Angela reine du fleuret et boudhiste de la politique |
mardi 18 août 2009 à 19:12 - permalien #429
Angela Merkel concurrence en fait ses adversaires sur leur propre terrain. Elle fait l'éloge du développement continu face aux verts, plaide pour la solidarité sociale pour désarmer les sociaux démocrates. Elle flatte sa clientèle électorale en faisant l'éloge de la lutte contre la bureaucratie, où le SPD manque de zèle. Elle mêle une bonne dose de « valeurs chrétiennes » , et un esprit terre à terre pour expliquer par exemple ourquoi les hommes sont peu nombreux à travailler dans les jardins d'enfants: vu les faibles salaires, ils seraient « un mauvais parti ». Angela Merkel n'évite pas le combat électoral par tactique, précise de son côté die Welt. Elle pratique en fait la première campagne électorale « post-prussienne» de l'Allemagne. Elle fait certes l'éloge de la grande Catherine dont un portrait orne son bureau : « elle était également une dirigeante politique d'une force remarquable ». Sous entendu, « comme moi », souligne le quotidien. Merkel aime le pouvoir et en dispose. Mais les promesses électorales sont pour elle une horreur.

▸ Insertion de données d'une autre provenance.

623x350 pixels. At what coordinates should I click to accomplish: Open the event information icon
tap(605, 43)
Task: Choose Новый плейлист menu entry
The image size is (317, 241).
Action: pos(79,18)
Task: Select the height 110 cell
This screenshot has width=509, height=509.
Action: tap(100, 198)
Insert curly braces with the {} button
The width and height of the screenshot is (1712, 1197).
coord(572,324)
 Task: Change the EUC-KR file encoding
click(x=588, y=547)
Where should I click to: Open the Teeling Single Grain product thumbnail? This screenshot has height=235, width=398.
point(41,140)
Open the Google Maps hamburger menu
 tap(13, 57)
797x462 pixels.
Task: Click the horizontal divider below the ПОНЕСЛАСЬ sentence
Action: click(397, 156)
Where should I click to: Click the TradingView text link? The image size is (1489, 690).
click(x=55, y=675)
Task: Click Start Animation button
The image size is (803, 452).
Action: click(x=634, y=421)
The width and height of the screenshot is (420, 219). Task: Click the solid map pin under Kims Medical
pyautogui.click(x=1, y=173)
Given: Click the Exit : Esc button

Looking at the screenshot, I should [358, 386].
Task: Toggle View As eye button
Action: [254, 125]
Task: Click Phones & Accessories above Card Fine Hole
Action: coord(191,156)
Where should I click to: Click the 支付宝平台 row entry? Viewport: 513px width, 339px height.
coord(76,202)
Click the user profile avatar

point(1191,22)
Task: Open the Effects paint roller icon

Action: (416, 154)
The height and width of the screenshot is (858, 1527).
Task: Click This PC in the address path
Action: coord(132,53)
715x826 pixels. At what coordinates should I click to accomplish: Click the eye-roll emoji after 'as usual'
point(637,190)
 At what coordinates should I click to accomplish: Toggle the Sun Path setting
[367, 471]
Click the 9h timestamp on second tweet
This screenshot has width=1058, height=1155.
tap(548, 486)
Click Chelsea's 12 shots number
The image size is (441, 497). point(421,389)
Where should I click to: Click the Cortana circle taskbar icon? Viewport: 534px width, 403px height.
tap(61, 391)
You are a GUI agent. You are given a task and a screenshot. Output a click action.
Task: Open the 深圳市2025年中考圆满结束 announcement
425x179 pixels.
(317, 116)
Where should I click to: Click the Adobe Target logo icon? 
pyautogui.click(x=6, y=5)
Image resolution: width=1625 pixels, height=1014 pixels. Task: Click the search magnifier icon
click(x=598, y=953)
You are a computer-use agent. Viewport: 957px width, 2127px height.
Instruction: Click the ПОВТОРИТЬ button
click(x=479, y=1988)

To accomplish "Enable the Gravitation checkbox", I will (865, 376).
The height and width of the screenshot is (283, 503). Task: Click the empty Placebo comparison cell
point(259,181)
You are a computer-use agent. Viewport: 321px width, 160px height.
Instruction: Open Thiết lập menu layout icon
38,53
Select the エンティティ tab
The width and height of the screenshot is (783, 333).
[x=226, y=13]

Une scientifique de formation comme elle ne promet pas, mais fait des expériences et recherche les combinaisons optimales. Les promesses électorales au contraire sont la projection de l'omnipotence des partis, et de la capacité exclusive des gouvernements à gouverner. Les politiques font de l'état le centre du monde de même. Mais pour Angela ce n'est pas le cas. A l'inverse du SPD. C'est pourquoi les débats de cette campagne sont si pâle estime le quotidien. Merkel a tout de même promis en pensant à son futur partenaire les libéraux du FDP qu'il n'y aurait pas de hausse des impôts. Mais c'est un murmure plus qu'une déclaration.
Un papier attribué au ministre de l'industrie, Karl-Theodor zu Gutenberg, l'étoile montante de la CSU, pour une politique industrielle qui facilite la sortie de la crise a fait par contre un sacré bang ces derniers jours. Il prône notamment la réduction des charges des entreprises, l'allègement de la garantie de l'emploi, le renoncement au salaire minimum, résume Spiegel on line.
Angela Merkel et la CDU ne veulent pas en entendre parler. Zu Gutenberg assure quant à lui qu'il s'agit d'une simple étude de son ministère qui ne le concerne pas.